Even more complicated: one thing I’d like to do is have different calls to dispatch render different parts of the screen, and then blit them onto different offsets. For that I’d need to somehow sync up all the “input” images and output image, blit the inputs on to the output. I find that pretty hard to wrap my head around.

I’d really appreciate some guidance on how to proceed. Thanks so much for the help!

Why do you think that would improve performance? I mean, presumably you’re rendering stuff other than particles, yes? You can’t render to the same image from different queues at the same time. So what do you intend to gain by moving the CS to a different queue?

The point of compute-only queues is to be able to submit compute tasks whose results either are not used for rendering at all or whose results are not used for rendering the current frame being worked on for graphics (or sometimes for graphics operations that will execute later in the frame, but that requires lots of graphics operations that don’t depend on the CS results yet). If you have a compute queue batch that can’t start its work until a graphics operation is done, and a graphics batch that can’t start its work until a compute operation is done, they may as well be on the same queue.

For graphics-compute dependencies you just need Semaphores instead of a barrier. And resources used across those queue families need Queue Family Ownership Transfer, or VK_SHARING_MODE_CONCURRENT. As Alfonse says the trick is not the naive transition of the code. The trick is to get the benefits out of this.
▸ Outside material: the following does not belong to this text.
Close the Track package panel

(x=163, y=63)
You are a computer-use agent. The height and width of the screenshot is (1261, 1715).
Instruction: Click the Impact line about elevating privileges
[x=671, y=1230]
I’m only rendering from the compute shader and presenting - no graphics pipeline at all, except that BlitImage seems to need a queue with graphics support. So for a start, I’d expect it to improve performance for the same reason that standard graphics applications present in the different queue (which, tbh, I don’t completely understand).

presumably you’re rendering stuff other than particles, yes?
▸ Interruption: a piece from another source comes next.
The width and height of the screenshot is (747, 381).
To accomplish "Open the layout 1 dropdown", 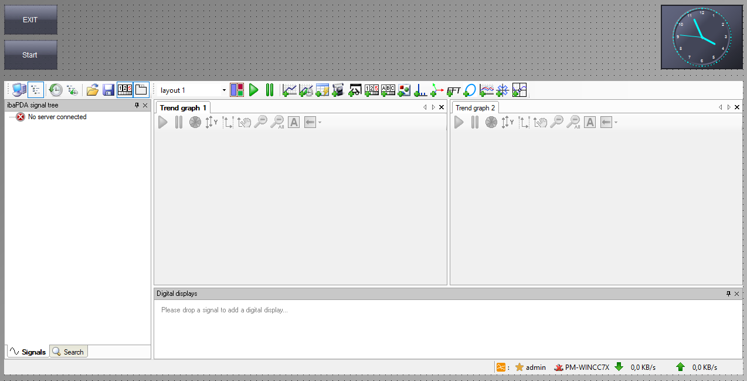I will [224, 90].
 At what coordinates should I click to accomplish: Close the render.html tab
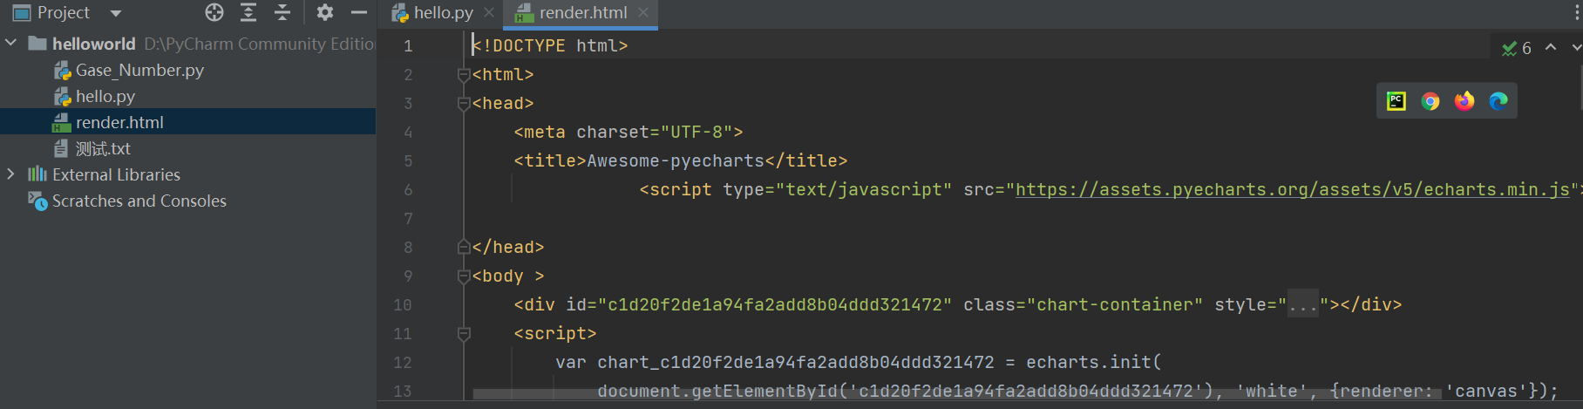coord(643,12)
I don’t understand why that matters, but I’d like to. Could you elaborate?

The point of compute-only queues is to be able to submit compute tasks whose results either are not used for rendering at all or whose results are not used for rendering the current frame being worked on for graphics.
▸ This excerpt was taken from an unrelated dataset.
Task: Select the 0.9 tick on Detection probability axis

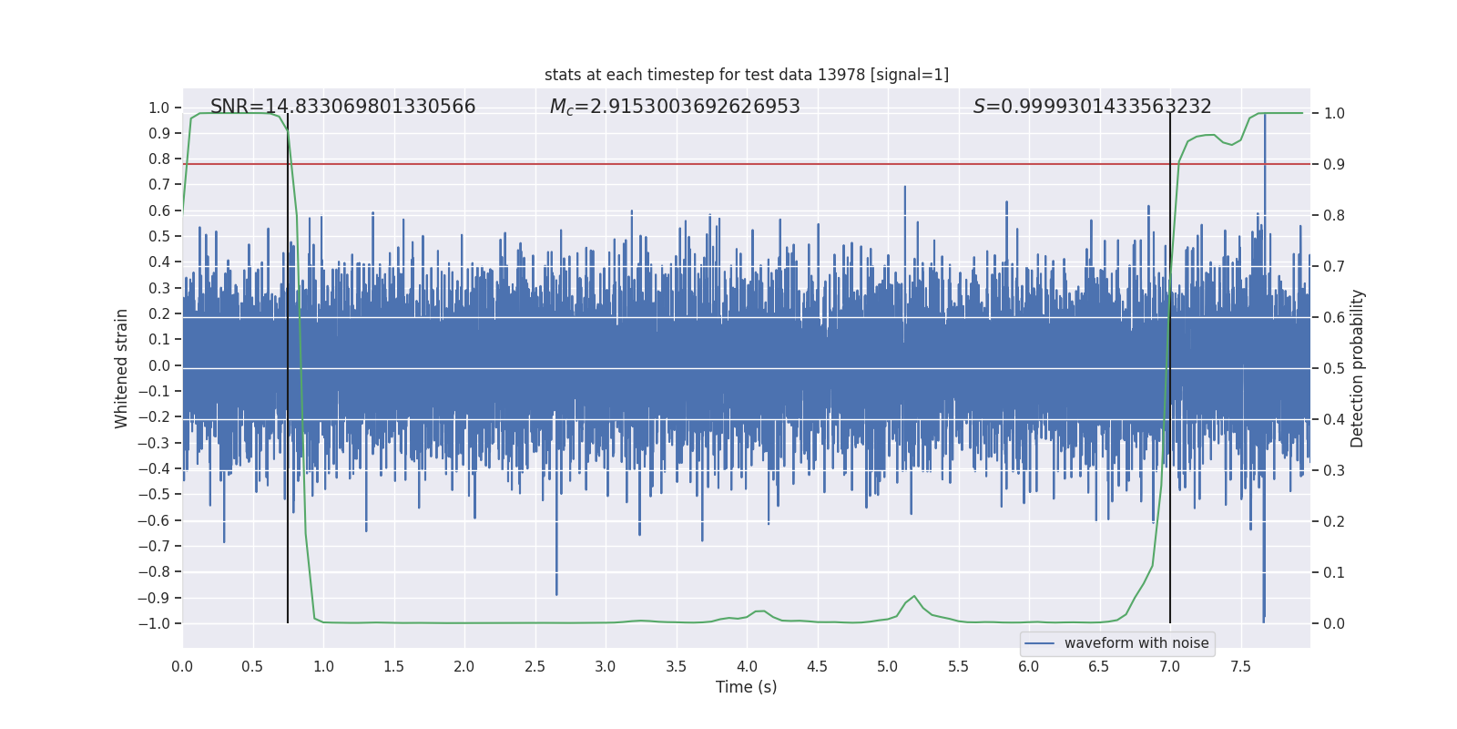Action: click(1334, 164)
So is the distinction between simulation and rendering? How would you simulate something (let’s say the position of some particles) and write the result to a buffer without synchronizing access to that buffer from the graphics queue? Sorry if I’m being thick.

Thanks again for taking the time to respond.

… they do? I’ve never heard of programs doing that.

Because queues execute asynchronously, unless you explicitly synchronize operations between them. If both the rendering operation and your CS operation attempt to manipulate the same image, that will only work if you have synchronization between the two operations, to prevent them from both executing simultaneously. And if the two operations cannot both execute at the same time, there’s no point in submitting them to different queues, since they can’t overlap execution.

You would, but you would do the synchronization next frame. So while the CS operation is generating those positions, the graphics queue can be executing rendering commands that don’t use the data the CS operation is generating.

It’s exactly like double-buffering: you don’t render to the image currently being displayed.